*Prompt*: According to the election account below, what share of the vote did Olney win in New York?

*Selection*:
Despite the perceived advantage of a split Republican vote, a considerable contingent of the Bryan Democrats split the Democratic vote by supporting Roosevelt. Therefore, the circumstances that had played out in Massachusetts were repeated in dozens of other states, including in New Jersey. Roosevelt shrunk Olney's expected lead in traditional Garden State Democratic strongholds like Jersey City while seizing expansive plurality wins in Essex and Ocean counties. The Progressive nominee defeated his Democratic contendor: 39% to 36%. Delaware and Maryland proved to have the opposite effect, however. An abundance of conservative voters in both parties, as well as an outnumbered ratio of Democrats to Republicans, pummeled Roosevelt down to a third place finish and conclusively granted Olney a relatively confident victory.

New York was a bit more complex. Considering Roosevelt and Depew each possessed strong ties to the state, New Yorkers could have advanced in any one direction. Traditionally, the Republican machine, headed by Senator Platt and former Governor Morton, dominated national and state elections in the Empire State. Platt personally supported Depew at the Republican Convention and incessantly spoke in favor of his re-election leading up to the opening of the polls. With voters divided between the two Republican candidates, Olney successfully captured a plurality vote despite being the only one of the three main contenders not a current or former representative of that state. A majority of counties sided with Depew, but Olney ended up on top with 39% of the vote.

*Information shown*:
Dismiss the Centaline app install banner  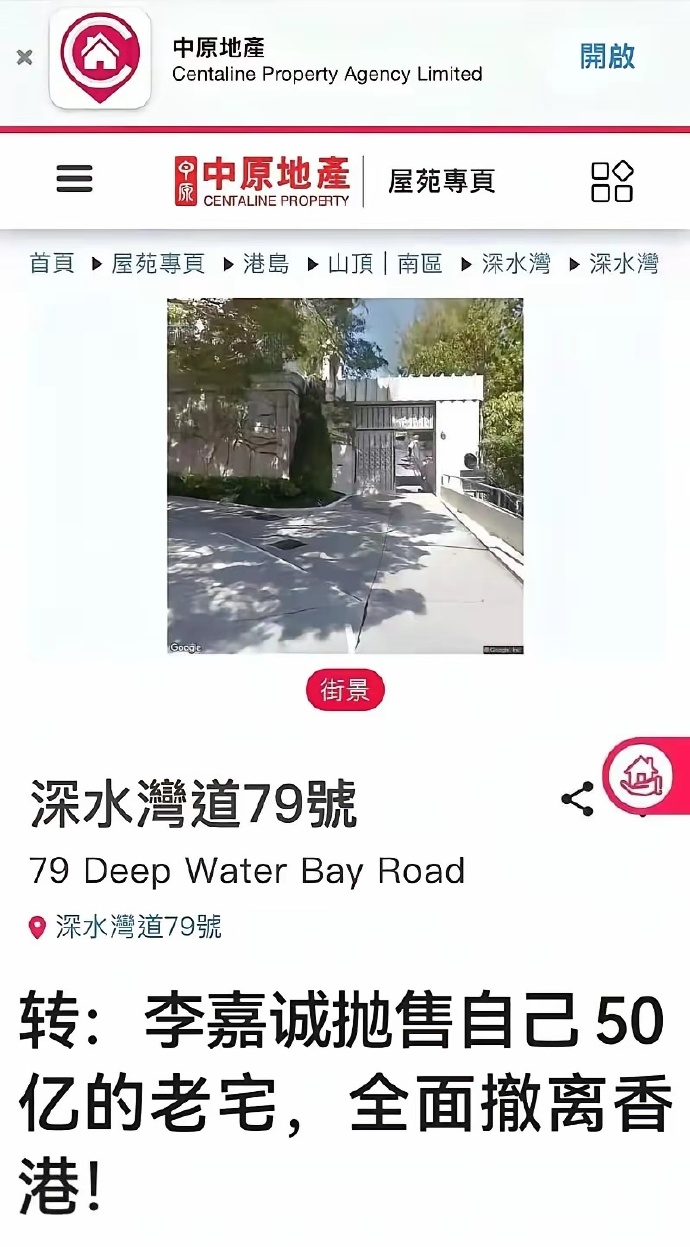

*Answer to the exercise*: 39%